--- START Selected passage ---
100 days – Day 39:   Tramspotting


This is rather sad…….


(from yesterday’s Scotsman)

TRAM fans will flock to Edinburgh tomorrow from at least as far as Berlin to sample the capital’s first fare-paying services for nearly 60 years.




German publisher Robert Schwandl will be among aficionados boarding the inaugural trams as the long-delayed project finally starts to recoup its £776 million cost.

Dawn will have barely broken over the Gyle shopping centre when an unknown number of the most eager passengers gather expectantly for the 5am departure to York Place.

Their enthusiasm is likely to gladden the hearts of city council officials who have endured the – some say self-inflicted –construction nightmare that has beset the capital.

But if there are glowing smiles aboard the first tram, the acid test for the scheme will come later in the day when more sceptical passengers take to the rails to pass their own verdict.

Mr Schwandl said he had been anticipating his visit for some time, as it would enable him to complete a new book on British trams.


Trams on Shandwick Place

He told The Scotsman: “It is a good excuse for a trip to Edinburgh, and we’ve been waiting for a long time to see this open.

“For 2015, I’m planning a Tram Atlas British Isles, and apart from important extensions still under way in Birmingham and Nottingham, Edinburgh’s tram has always been the one I had to wait for anyway before publishing such a book.


Vic Simons, a former British Rail manager, who is coming from St Albans in Hertfordshire for the occasion.

Mr Simons will be staying in a nearby hotel before getting a taxi to the Gyle for the first run.

He said: “It’s a big deal – the last new tram system was in Nottingham ten years ago.

“Edinburgh people will take to it and want extra lines, especially to Leith.”

Mr Simons, 68, who is also a director of tram campaigners the Light Rail Transit Association, said he had been bitten by the tram bug as a six-year-old in London.

He said: “I remember the feel of being on rails, but on a street, and gliding along while the rest of the traffic was much slower.”



Closer to home, Edinburgh solicitor Andrew Boyd, 66, plans to join the 5am queue to make amends for missing the city’s last tram in 1956.

He said: “It will be a historic occasion after all the troubles the project has experienced in the course of its construction.

“I travelled quite a lot on the old trams as a small boy, but they were not sleek and the track was not very well maintained.

“I will be making good an omission not to have travelled on the last one.






I’m reminded of the ” Heid Trainspotter”  (or just plain “Heid-banger” about whom I blogged on http://sandystrachan.wordpress.com

The West Highland Line is a Mighty Fine Line….. (unless you’re stuck with an “anorak” )


First he took off his camouflaged army surplus jacket and folded (!) the crumpled garment on the seat next to him.

He was wearing a jacket underneath with badges up and down the lapels, all of which seemed to be railway related. In the breast pocket was an armoury of ball-point pens & inside a veritable arsenal of different coloured Bics.
--- END Selected passage ---
Pick up the blog post about Edinburgh's tram opening after its last sentence, the one about the coloured Bics, and continue the story of the railway enthusiast. The listing that comes next is unrelated to the text and stands as separate material.
--- START Provided information ---
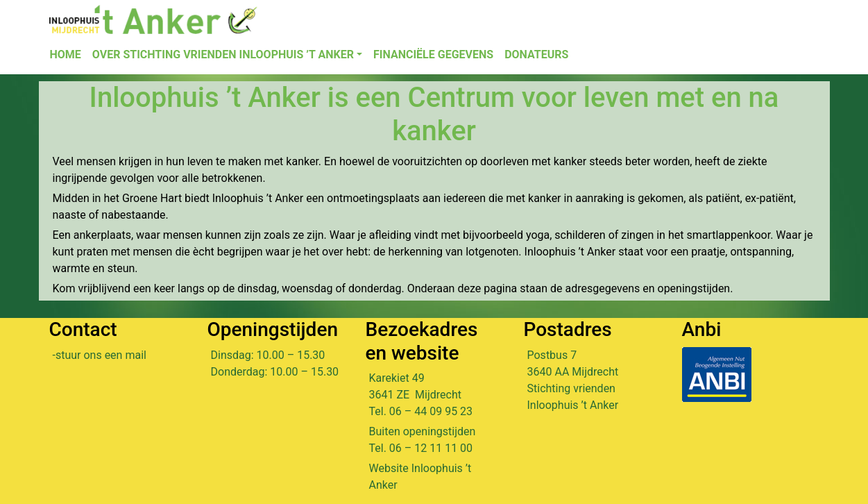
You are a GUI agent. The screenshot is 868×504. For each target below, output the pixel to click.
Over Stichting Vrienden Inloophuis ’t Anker (223, 54)
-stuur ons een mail (99, 355)
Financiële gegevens (433, 54)
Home (65, 54)
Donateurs (536, 54)
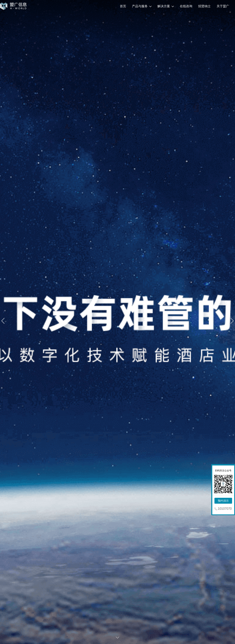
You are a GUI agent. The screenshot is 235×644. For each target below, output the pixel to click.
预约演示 (223, 501)
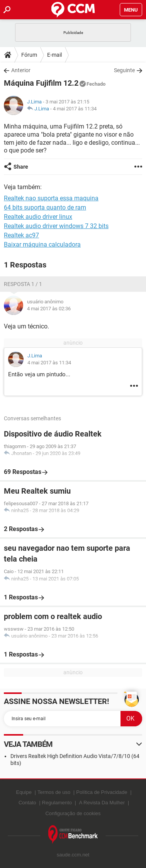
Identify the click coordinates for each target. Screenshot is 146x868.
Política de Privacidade (102, 792)
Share (21, 167)
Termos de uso (54, 792)
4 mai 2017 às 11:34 (75, 108)
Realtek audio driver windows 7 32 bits (56, 226)
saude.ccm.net (73, 854)
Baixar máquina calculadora (42, 244)
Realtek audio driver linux (38, 217)
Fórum (29, 55)
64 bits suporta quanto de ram (45, 207)
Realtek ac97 (21, 235)
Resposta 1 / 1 (23, 284)
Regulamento (57, 802)
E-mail (54, 55)
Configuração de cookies (73, 813)
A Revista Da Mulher (102, 802)
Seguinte (124, 70)
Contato (27, 802)
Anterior (21, 70)
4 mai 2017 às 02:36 (49, 308)
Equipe (24, 792)
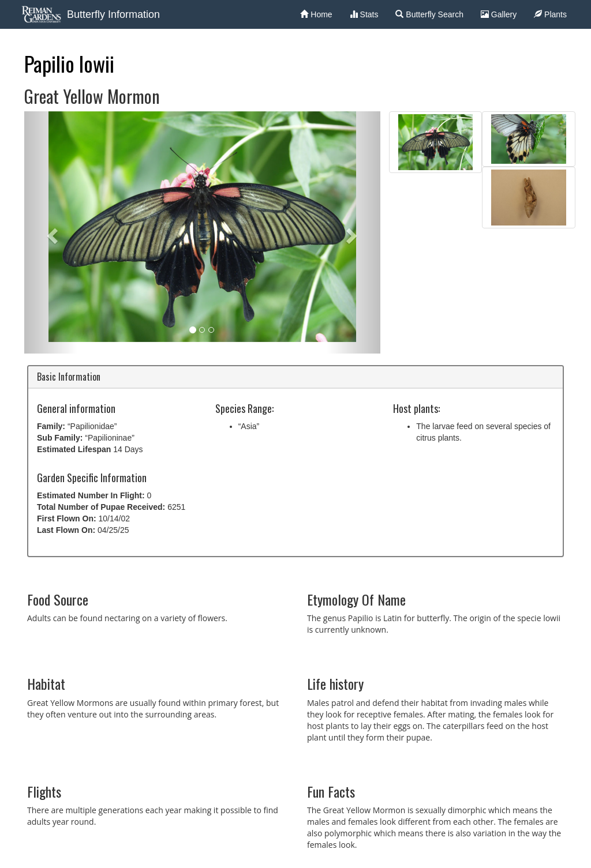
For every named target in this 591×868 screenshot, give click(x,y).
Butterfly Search (429, 14)
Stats (364, 14)
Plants (550, 14)
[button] (51, 232)
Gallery (499, 14)
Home (316, 14)
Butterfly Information (113, 14)
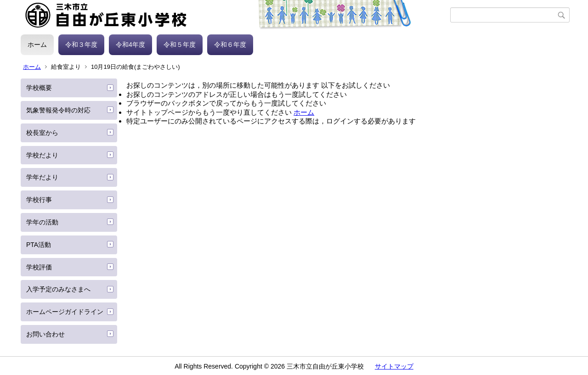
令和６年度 (230, 45)
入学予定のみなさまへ (58, 289)
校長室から (42, 133)
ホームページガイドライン (65, 312)
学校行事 (39, 200)
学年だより (42, 177)
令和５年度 (180, 45)
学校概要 (39, 88)
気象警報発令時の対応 (58, 110)
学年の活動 (42, 222)
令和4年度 (130, 45)
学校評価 (39, 267)
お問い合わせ (45, 334)
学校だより (42, 155)
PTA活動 (39, 245)
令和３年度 (81, 45)
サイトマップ (394, 366)
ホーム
--- END Provided information ---
## Answer to this problem
Underneath was a home-knitted sweater with a picture of “Thomas” on it (actually it didn’t have a picture – I made that up – but it was a tank top)


He then delved into his backpack and produced several sheets of schematic diagrams, a couple of notebooks and a tin of baked beans – all of which he placed on the table between us.

After a few minutes, he got out a Swiss Army knife and opened the can, before starting to eat them cold with a spoon which magically appeared from somewhere.

Half way through this “breakfast” – it was something like 7.30 in the morning – he burped loudly, showering the table and his charts with tomato sauce. He wiped this off the diagrams with his sleeve.

Eventually, he said “Hi, I’m Trevor”


“like Sandy (sic) Shaw the Eurovision mega-star? I love Eurovision. Been to some of the preliminary rounds. One day, I’m taking a train to wherever it’s been held. Do you like Lulu? Brotherhood of Man for me.” Then, as an afterthought, “Isn’t Sandy a girl’s name”

“Not so much in Scotland”

Me: “I take it you’re a train spotter?”

“Good God no – they’re sad w*nkers; I’m a student of railway infrastructure. What about yourself, what do you do?”

“A Minister”

“Do you believe in God?”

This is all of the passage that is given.